Sumartini dan Warnah meninggalkan Riyadh pada Selasa malam dan tiba di Jakarta pada Rabu siang. Kementerian Luar Negeri menyerahkan mereka kepada keluarga masing-masing pada Rabu sore di Jakarta.
Sejak 2011, ada 104 WNI divonis mati di Arab Saudi. Pemerintah telah membebaskan 87 orang. Sementara 11 orang masih dalam proses hukum, sisanya telah dieksekusi mati.
Eksekusi massal
Nasib Sumartini dan Warnah lebih baik dibandingkan 37 warga Saudi. Mereka dieksekusi mati, Selasa (23/4), karena didakwa terlibat terorisme. Eksekusi digelar di Riyadh, Mekkah, Madinah, dan Qassim.
Dalam pernyataan resminya, Pemerintah Arab Saudi menyebut para terpidana mengadopsi pemikiran ekstremis dan membentuk sel teror yang mengganggu keamanan. Sepanjang tahun 2019, sudah 100 orang dieksekusi Saudi. Pada 2018, Arab Saudi mengeksekusi mati 149 orang.
”Saya sangat mengecam eksekusi massal yang mengejutkan ini. Hal yang paling menyedihkan adalah tiga di antara terpidana masih di bawah umur saat divonis,” kata Komisioner Tinggi PBB untuk Urusan HAM Michelle Bachelet.
Ia mendesak Riyadh segera mengkaji ulang peraturan terkait pemberantasan teror dan mengubah peraturan agar tegas melarang hukuman mati untuk anak di bawah umur.

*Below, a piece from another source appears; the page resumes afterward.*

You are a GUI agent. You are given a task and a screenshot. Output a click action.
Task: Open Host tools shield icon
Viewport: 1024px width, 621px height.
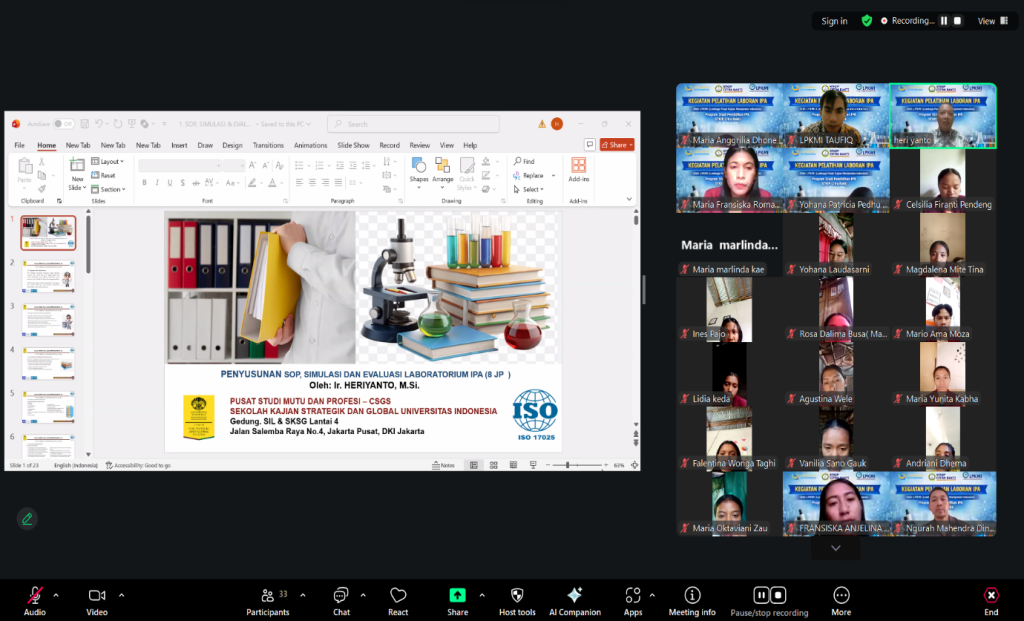point(517,596)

Lembaga Amnesty International, Selasa malam, menyatakan, para terpidana mati itu divonis dalam ”pengadilan pura-pura”, termasuk sedikitnya 14 orang yang ambil bagian dalam unjuk rasa antipemerintah di Provinsi Timur yang kaya minyak tahun 2011-2012.

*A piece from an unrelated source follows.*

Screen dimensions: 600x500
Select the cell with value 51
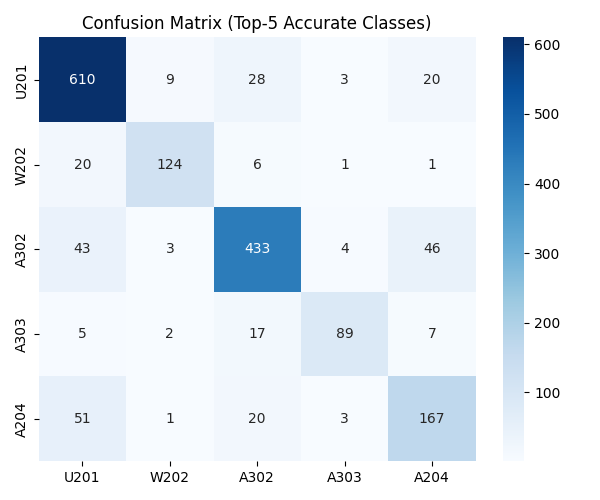tap(83, 418)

Dalam pernyataannya, lembaga yang bermarkas di London itu mengungkapkan, salah satu terpidana mati, Abdulkareem al-Hawaj, ditangkap saat berusia 16 tahun. Hal ini, kata Amnesty, ”pelanggaran terang- terangan atas hukum internasional”. Ditambahkan, ke-11 terpidana mati itu didakwa menjalankan tindakan mata-mata untuk rival Arab Saudi, Iran, dan divonis mati tahun 2016.
Kantor pers Pemerintah Arab Saudi tak menjawab permintaan tanggapan oleh kantor berita Reuters untuk merespons pernyataan Bachelet dan laporan Amnesty. Otoritas di Riyadh menyatakan, para terpidana mati dieksekusi karena ”ideologi teroris ekstrem” yang mereka anut dan karena mereka ”membentuk sel-sel untuk mengganggu keamanan”, serta memicu kerusuhan sektarian.